As they crouched in the red glow of Bully’s taillights, Billy gently draped the finished contraption around his own neck, smiling and pretending to arm one of the traps with a click.
“Does this mean we’re enraged?” he asked her, trying not to betray the squirt of acid reflux on his tongue, still green from the mouthwash he chugged on the way over to prepare for any potential smooching. He didn’t want to forget about the man who’d spit on him at the intersection, and that great, green yawn he’d passed on to Billy like a gift.
“More like ‘engaged,’” she said, then reac
hed up to flick a stray feather nestled behind his ear. He sucked in a breath and vowed to steal every dreamcatcher at every gas station for her and pluck those spider webs like chickens. Then he wondered what spiders had to do with a talisman that supposedly soothed you to sleep.
“Hey, sorry we had to trash your dreamcatcher, baby,” Bully purred.
“Fuck it. It never worked anyway.”
“And now it will do exactly the opposite, if you think about it,” she laughed.

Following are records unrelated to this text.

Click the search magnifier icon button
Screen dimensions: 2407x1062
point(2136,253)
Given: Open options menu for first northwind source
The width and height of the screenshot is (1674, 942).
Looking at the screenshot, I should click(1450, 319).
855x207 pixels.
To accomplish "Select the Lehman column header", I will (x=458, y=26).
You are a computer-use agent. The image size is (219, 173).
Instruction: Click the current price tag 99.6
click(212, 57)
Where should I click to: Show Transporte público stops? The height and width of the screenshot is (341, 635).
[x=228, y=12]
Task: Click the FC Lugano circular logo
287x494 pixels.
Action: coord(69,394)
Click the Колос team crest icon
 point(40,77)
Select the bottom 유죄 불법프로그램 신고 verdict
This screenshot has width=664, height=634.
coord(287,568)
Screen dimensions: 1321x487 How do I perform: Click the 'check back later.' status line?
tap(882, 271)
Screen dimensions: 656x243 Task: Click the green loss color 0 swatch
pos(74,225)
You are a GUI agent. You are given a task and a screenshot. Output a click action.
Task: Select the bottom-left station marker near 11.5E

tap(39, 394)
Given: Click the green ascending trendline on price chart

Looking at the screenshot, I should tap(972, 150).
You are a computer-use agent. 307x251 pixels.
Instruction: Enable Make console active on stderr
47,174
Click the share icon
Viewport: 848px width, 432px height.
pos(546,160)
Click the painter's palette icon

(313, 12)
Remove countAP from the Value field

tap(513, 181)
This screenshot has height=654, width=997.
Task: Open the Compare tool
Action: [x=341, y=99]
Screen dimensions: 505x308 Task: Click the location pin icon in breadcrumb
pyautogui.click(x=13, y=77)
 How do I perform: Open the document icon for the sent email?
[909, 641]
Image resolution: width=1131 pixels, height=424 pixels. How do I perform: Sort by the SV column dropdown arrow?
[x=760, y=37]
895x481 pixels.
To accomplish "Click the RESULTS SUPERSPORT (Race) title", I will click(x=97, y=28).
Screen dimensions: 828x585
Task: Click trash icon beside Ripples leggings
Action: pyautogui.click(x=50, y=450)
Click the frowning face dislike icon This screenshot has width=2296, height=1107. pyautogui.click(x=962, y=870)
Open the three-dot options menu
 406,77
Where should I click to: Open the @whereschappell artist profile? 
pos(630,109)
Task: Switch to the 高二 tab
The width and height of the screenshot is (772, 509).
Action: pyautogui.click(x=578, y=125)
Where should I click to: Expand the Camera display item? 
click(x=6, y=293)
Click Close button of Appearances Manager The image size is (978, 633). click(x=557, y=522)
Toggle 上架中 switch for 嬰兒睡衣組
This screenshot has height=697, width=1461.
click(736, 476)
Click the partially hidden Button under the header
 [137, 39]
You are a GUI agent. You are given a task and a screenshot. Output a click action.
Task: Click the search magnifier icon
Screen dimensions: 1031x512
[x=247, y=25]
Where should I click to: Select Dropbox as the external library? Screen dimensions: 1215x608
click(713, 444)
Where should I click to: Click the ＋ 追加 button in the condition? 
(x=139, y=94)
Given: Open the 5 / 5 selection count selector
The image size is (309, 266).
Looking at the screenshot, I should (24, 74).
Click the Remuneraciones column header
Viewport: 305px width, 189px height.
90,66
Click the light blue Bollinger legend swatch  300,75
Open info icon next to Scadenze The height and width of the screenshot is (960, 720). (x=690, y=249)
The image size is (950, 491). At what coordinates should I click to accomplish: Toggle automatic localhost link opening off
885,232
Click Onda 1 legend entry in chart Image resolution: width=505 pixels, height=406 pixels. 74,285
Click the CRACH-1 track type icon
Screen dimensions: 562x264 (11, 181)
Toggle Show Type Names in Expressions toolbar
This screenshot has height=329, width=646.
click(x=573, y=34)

Billy still may have thought he was just going to scare the police officer. But now Bully was hoping they wouldn’t stop until they blew that goddamn dog’s head sky high.
III.
A Boy with an Unfortunate Tattoo Finds Himself – Pondering a Dog, Napping – Making Movies on Vacation (They Don’t Know What It Means) – Nine Minutes of Battery Left Can Lead Us – To a Pinocchio Situation – Dogs Playing Poker – Little Boy Blue and the Supermoon Will Tell You – You Can’t Make a Head Breakfast without Breaking Some Eggs – The Falcon Hears the Falconer Yawning – Catching Bubble – The Ghost of Jim Toad – Shock Collar
“Didn’t take too long ‘fore I found out
What people mean by down and out”
-Led Zeppelin “Black Dog”
Larry sat in his car, trying to cool down. He stared at his bloody knuckles as he listened to his tape player struggling to turn the eerie synthesizers of Thomas Dolby’s “Windpower” into the lonesome echoes that opened “One of Our Submarines.”
“…missing, missing, missing, missing, missing, missing…”
He adjusted his rear-view mirror to watch a neighborhood girl pacing her front lawn in despair. He was confident she had no idea there was a pornographic film being made on her street. But he thought it was likely that she noticed all the film equipment being carried inside, and was trying to get a bit of attention, just in case.